DOCUMENT EXCERPT.
Matt Scott: That would be really cool. Scott Brady: So I’m just really looking forward to doing that. I just, I really love Kenya [00:05:00] and Southern Kenya and that whole zone. I’ve always wanted to go to Ethiopia. So there’s a couple options. Basically we’re looking at three different options. Cape Town to Cairo is option number one.
Matt Scott: That’s our preferred option.
Scott Brady: That’s, yeah. The other one would be Cape Town to Djibouti, which gets us into the sea of Aiden and it’s, it’s just as much of a continental crossing as anything else. And then ship the vehicle out of Djibouti. Or stage it in that region for a bit until things cool down.
Matt Scott: It’d be kind of cool if you’re gonna do Djibouti to hop over to Saudi Arabia.
Scott Brady: Yes. The problem is I can’t take this vehicle into Saudi Arabia cuz it’s right hand drive. Maybe what we’ll do is we’ll, we’ll get some motorcycles in Ethiopia or ship them into Ethiopia.
Matt Scott: No, no. What you do if you’re going to to south or to to Saudi Arabia is you call Louie.
Scott Brady: Yeah, that’s right.
Matt Scott: Yeah. And he’s in Riyadh, he’s a listener and he’ll hook us up.
Scott Brady: Totally. But I was thinking cuz there’s a fairy you can [00:06:00] take. Basically to Jordan. And then you ride the motorcycles through Jordan, Iraq, Northern Iraq.
Matt Scott: And I understand, yeah, that’d be really nice.
Scott Brady: And into, into Turkey while the vehicle’s being shipped up and you kind of wrap around and do the whole thing. So there’s so many options. And then of course, option C would be run the west coast of Africa, which has its owns challenges right now. There’s been a lot of. Elections and there’s a lot of contested elections. There’s things that are happening. So it’s, it’s pretty sporty.
Matt Scott: The, the, the key thing here is that there’s options.
Scott Brady: There is options.
Matt Scott: I think that that’s, that’s kind of fun.
Scott Brady: There is, and, and we have the vehicle for up to a year, so we can, A lot can change and that amount of time. And the goal though is just for us to be able to see this beautiful place, and I’ve talked about in the podcast a lot in the past that. A lot of my trips have been much faster than I wanted them to be. This one won’t be as slow as I would like it to be, but it won’t be so fast.
Matt Scott: Well, you’re also gonna be able [00:07:00] to kinda, at least from what I know, the plan is to kind of break it down into sections. Fly back. You still have a business to run. You still have a life. You know, there’s plenty of places that you can leave the vehicle. I like that concept. Cause I think that for someone, there’s more people who could do that than just say, I’m gonna take a year off, or I’m gonna do this. Like I’m, I’m gonna go over what, it doesn’t have to be a three month period. You know, you can cover a lot of distance in Africa in a, in a one month period. Leave the car for a little bit. Now, obviously, you’re gonna be spending a lot of money on flights.
Scott Brady: I’ve banked the, the miles, so I’ve got, I’ve got the air miles to spend and, and I do find personally that I prefer to travel for about six to eight weeks and then come back home. I love my family. I miss my friends. I enjoy my team here. I enjoy working with the team in the business, and there’s a lot of things that are going on. So I do find that that tempo of travel for six to eight [00:08:00] weeks. Be in North America for six to eight weeks and then kind of re, you know, rinse, wash, repeat kind of a thing.

DATASET EXCERPTS.
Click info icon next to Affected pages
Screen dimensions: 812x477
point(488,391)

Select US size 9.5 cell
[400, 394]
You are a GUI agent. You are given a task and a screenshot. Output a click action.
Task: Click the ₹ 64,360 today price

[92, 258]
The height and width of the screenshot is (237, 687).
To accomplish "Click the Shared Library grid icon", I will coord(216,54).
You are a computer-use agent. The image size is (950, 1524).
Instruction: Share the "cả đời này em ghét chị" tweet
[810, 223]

==

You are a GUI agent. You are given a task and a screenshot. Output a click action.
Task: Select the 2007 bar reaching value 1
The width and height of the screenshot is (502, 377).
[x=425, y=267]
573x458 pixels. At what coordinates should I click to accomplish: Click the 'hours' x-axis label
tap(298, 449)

---

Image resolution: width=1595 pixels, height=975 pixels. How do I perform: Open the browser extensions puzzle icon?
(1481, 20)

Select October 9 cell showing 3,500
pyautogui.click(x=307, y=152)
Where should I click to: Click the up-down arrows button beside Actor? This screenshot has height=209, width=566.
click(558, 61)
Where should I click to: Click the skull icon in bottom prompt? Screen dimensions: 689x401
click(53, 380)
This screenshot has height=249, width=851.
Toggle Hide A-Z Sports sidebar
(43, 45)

YOUR INSTRUCTIONS.
Continue the podcast conversation about the planned vehicle trip across Africa, picking up right after its final line.

TASK RESULT.
Matt Scott: Yeah. So I like it. So the first section, obviously. So tomorrow you leave for Johannesburg?
Scott Brady: I do. Matt Scott: The vehicle gets shipped into the Durbin, which is, for those who don’t know, it’s the main port in South Africa. You know, I mean, I guess there’s getting a vehicle through all this stuff. We’ll, we’ll take some time and.
Scott Brady: It does, It does.
Matt Scott: Where’s the first place that Scotty’s gonna go?
Scott Brady: It’s so fun, but it’s, and it’s a shocking coincidence and it is literally just a coincidence. But the entire XO team also, they’re, they fly tomorrow.
Matt Scott: Oh, okay too. Yeah. Cuz Richard and Ashley are flying tomorrow too.
Scott Brady: That’s right.
Matt Scott: Okay. I didn’t realize at the. Scott Brady: So it is just this, it is this wonderful, beautiful coincidence that all of these people that I love, I mean Clay and Rochelle is gonna be there, their family, Richard and Ashley.
Matt Scott: Yeah. The boys are going this time.
Scott Brady: Yeah. It’s just gonna be awesome. So I’m, I’m excited to, To fly in. I mean, I think [00:09:00] even Dr. John Solberg’s gonna be there. So I’m excited to fly in, spend some time with them, you know, work on getting some of the equipment set up that we need to get set up. We gotta get some vehicle preparation stuff done.
Matt Scott: Yeah, cuz you’re gonna have to outfit the entire vehicle in South Africa essentially.
Scott Brady: That’s correct. And this is an opportunity for us to also show. Those that are listening and watching on YouTube. This podcast, we talk a lot about keeping vehicles simple, and that is exactly what we’re doing with the Grenadier. We’re fortunate that the Grenadier, well, I should just preface this before we even really get started talking about the car. I, granted any INEOS is providing a vehicle just like they would provide a test vehicle for me as a journalist. So we’re not being compensated by any INEOS in any way to use their vehicle. There are plenty of other manufacturers that would’ve provided us a car as well. So this is not a sponsorship by them. We are. Taking the vehicle for a year, we’re gonna do something really special with it. We believe that this platform [00:10:00] has a lot of promise. We think that it’s gonna be very popular with our audience, so we wanna show can it do this kind of work or not?
Matt Scott: Yeah. Cause this is what it’s built for.
Scott Brady: It is literally built. On purpose is their tagline for things just like this. We we’re not being paid by any INEOS, which means that we can actually speak freely about our experience. We can share our experience with the vehicle. We can also show how we modify it for the trip. Which fortunately it actually doesn’t take much.
Matt Scott: I mean, I was going on and I was, you know, building. I have to admit, I’m still on the fence whether I’m gonna pull the trigger on mine, cause I have.
Scott Brady: You’ve got plenty of cars.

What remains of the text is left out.